I recently read a case study about Finnish retailer S Group's supermarkets, which shared shopping data with their consumers. The company developed a shopping app that included carbon footprint and nutrition calculators. It provided users with data visualizations of their purchases based on each customer’s nutritional information, CO2 footprint, spending habits and purchases—which can be compared with local shoppers as well as with the wider Finnish population.
Thanks to this app, which was used by 10% of the Finnish population, 48% of shoppers changed their behavior to eat more vegetables and local foods—which cut CO2 emissions. As a bonus, the marketing campaign around the app increased the S Group’s supermarket revenue by 13.9%.

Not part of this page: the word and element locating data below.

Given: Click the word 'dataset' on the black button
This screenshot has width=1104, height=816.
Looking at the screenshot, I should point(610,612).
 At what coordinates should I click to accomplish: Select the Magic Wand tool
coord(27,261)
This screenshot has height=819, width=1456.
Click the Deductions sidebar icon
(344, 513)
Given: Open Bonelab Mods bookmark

If a supermarket can improve consumption patterns and increase revenue by sharing shopper data with consumers, imagine the benefits users, society and even the social networks themselves can derive from sharing data?
Establishing healthier habits
By classifying data usage trends, the social networks—working with educators, psychologists and other experts—can establish consumption trends and patterns that are healthier for users. Whether it means limiting the amounts, time and types of videos viewed (and the hours they are viewed), or creating best practices for commenting on social posts, age-specific guidelines can be established for healthier social media usage.
And by creating an annual post/email updating users about their social media consumption patterns, the social networks can create a media event that will encourage conversations around social media. This could be similar to Spotify’s annual Wrapped, which highlights the most popular songs, podcasts and recording artists of the year. Making this into a media event will spark conversations that otherwise might have been brushed under the table. These conversations will drive the true value of this campaign— greater openness about social media usage.
I realize that undertaking a project of classifying social media content is an intensive and time-consuming undertaking with many privacy-related obstacles. But the benefits of showing trends and acceptable norms nationally and within a community are tremendous.
Providing junior high and high school educators with local data trends compared with national trends and acceptable norms will enable frank conversations that can help students to better address issues around social media usage. Encouraging conversations at home with parents, relatives, friends and guardians can help open some of the channels of communications that have closed in the last 20 years as we have increasingly shifted from interpersonal communications to screens and social media.
If social media content usage patterns can become a focal point for open conversations and engagement between friends and family members and with educators/community, we’ll benefit from the value of social media while providing guidance to improve the experience for even the youngest users.
And as parents, we’ll learn some things about our kids, enriching our relationships with them while hopefully helping them make the leap to adolescence in these complicated times.